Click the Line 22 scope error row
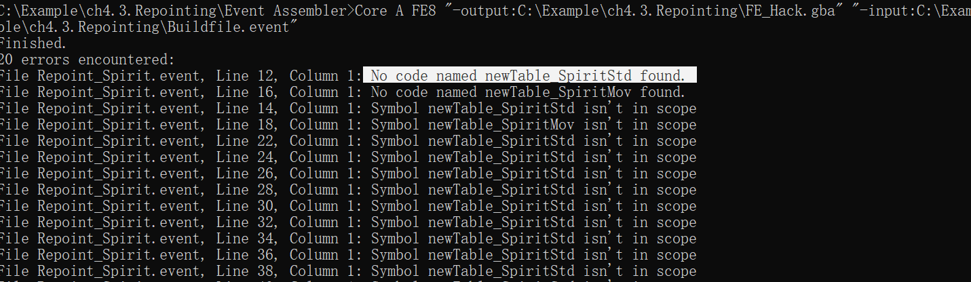Screen dimensions: 971x282 tap(348, 141)
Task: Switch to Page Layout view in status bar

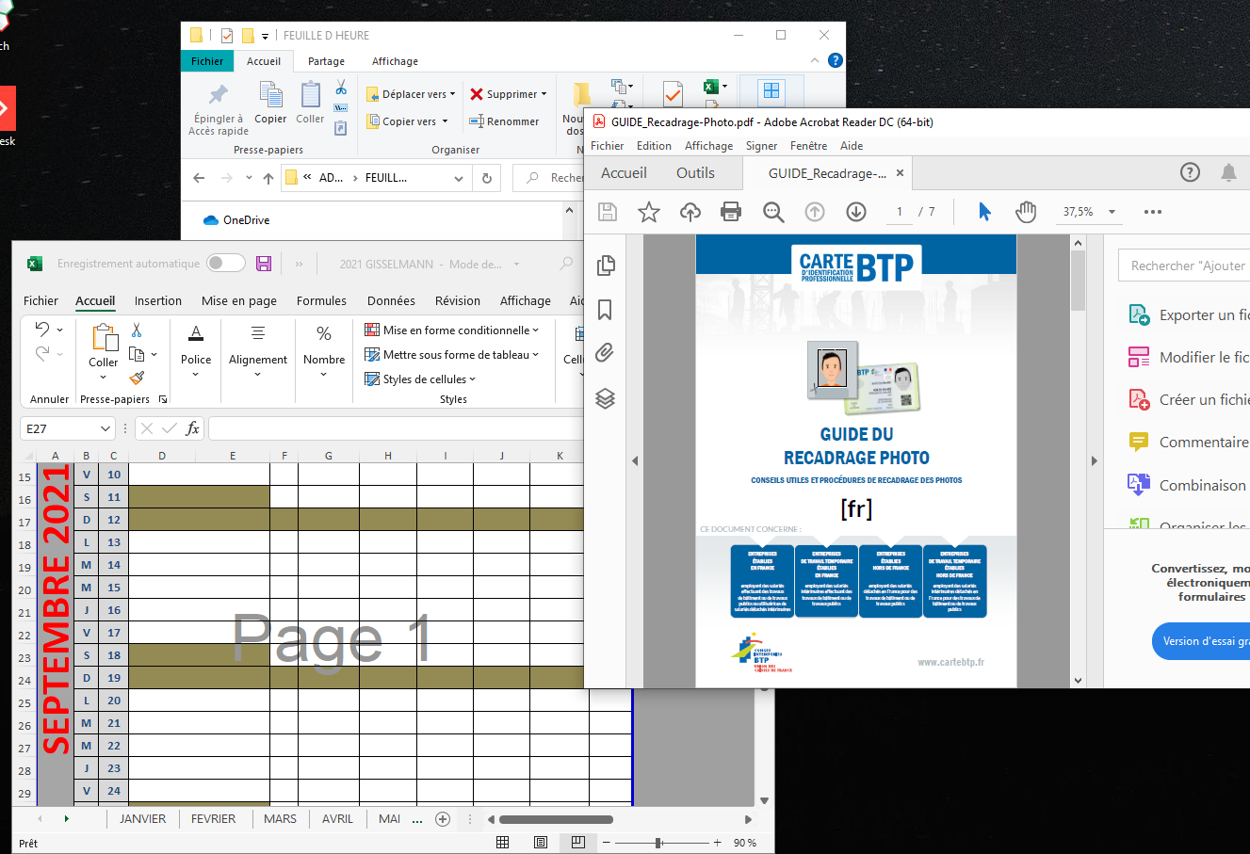Action: (x=541, y=843)
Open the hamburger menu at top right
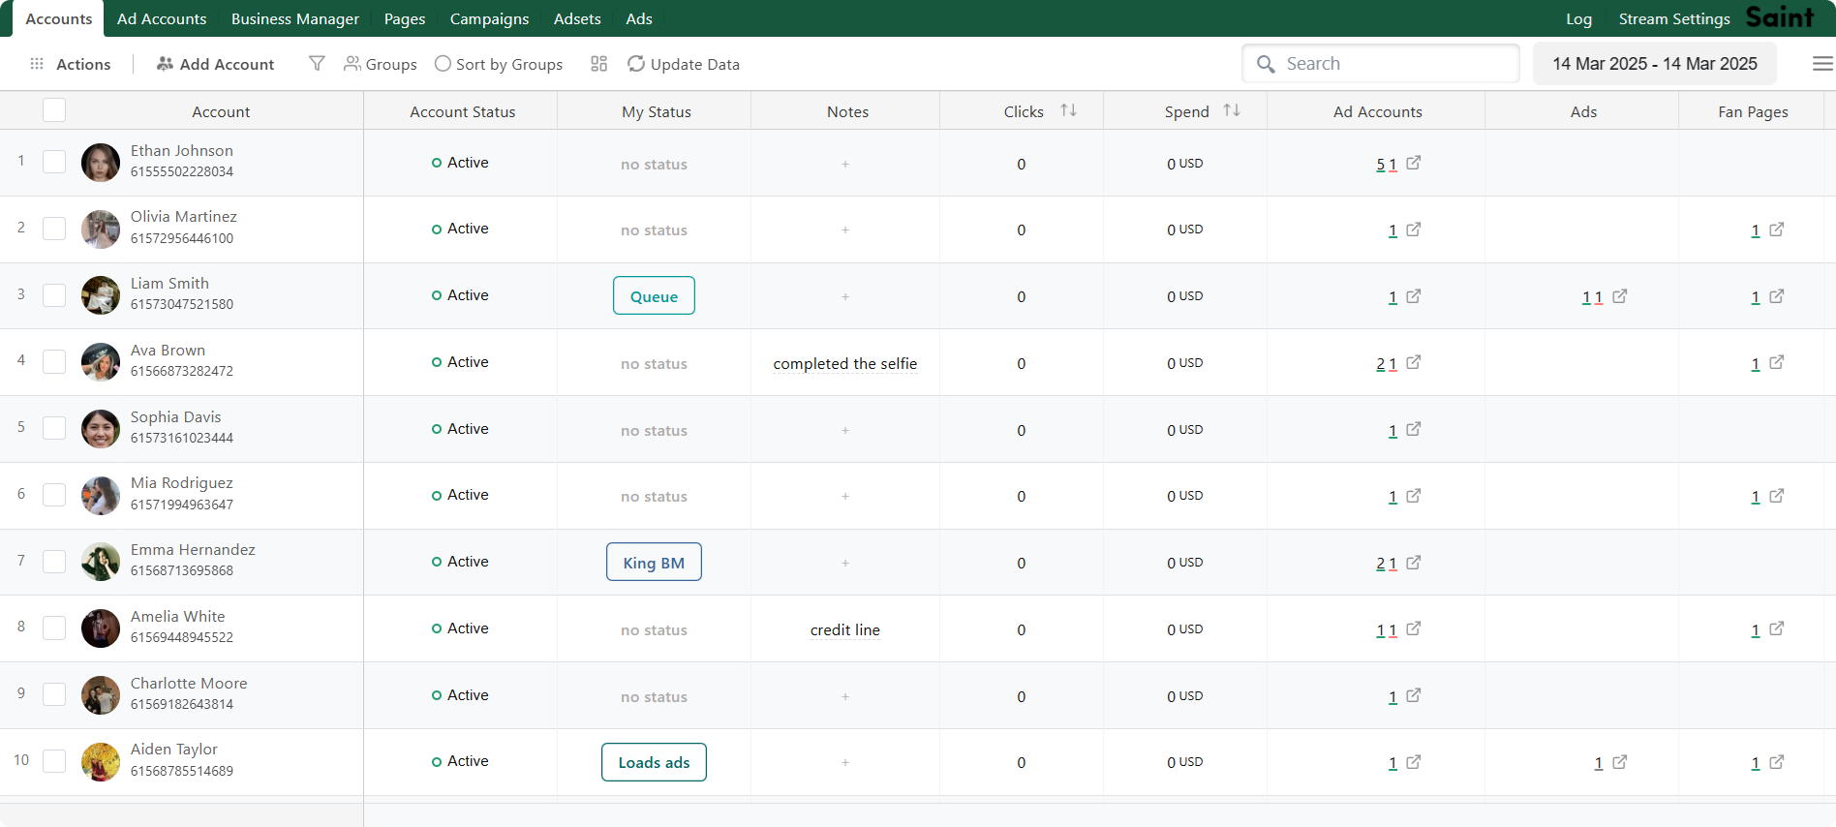 1821,64
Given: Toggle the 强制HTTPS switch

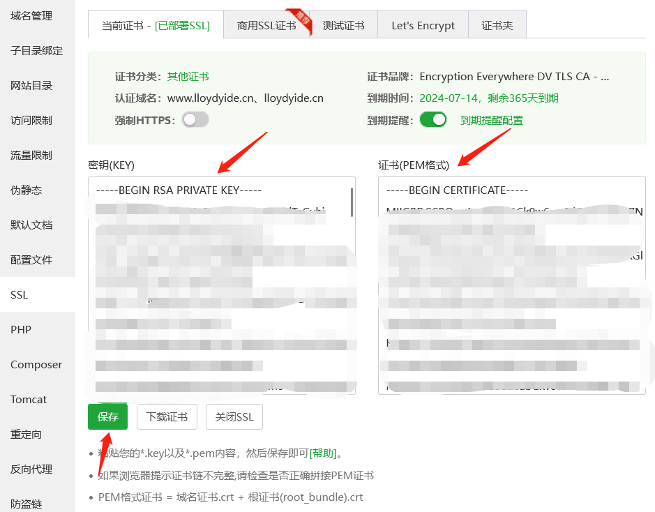Looking at the screenshot, I should (x=195, y=120).
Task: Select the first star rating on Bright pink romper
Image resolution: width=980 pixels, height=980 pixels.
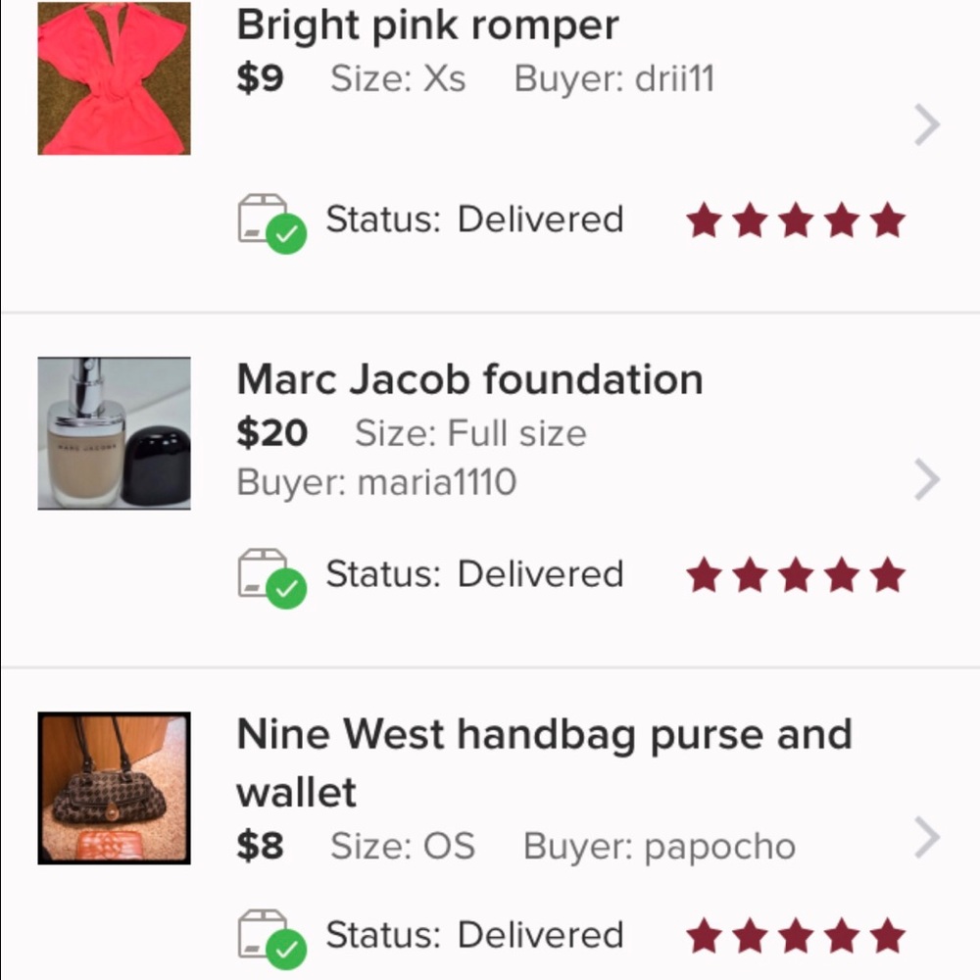Action: (704, 221)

WORK TASK
Leave out the pictures and copy every record above exactly.

RESPONSE TO THE TASK
Click the Line 22 scope error row
Screen dimensions: 971x282 tap(348, 141)
Task: Switch to Page Layout view in status bar

Action: (x=541, y=843)
Open the hamburger menu at top right
 1821,64
Given: Toggle the 强制HTTPS switch

Looking at the screenshot, I should (x=195, y=120).
Task: Select the first star rating on Bright pink romper
Image resolution: width=980 pixels, height=980 pixels.
Action: (704, 221)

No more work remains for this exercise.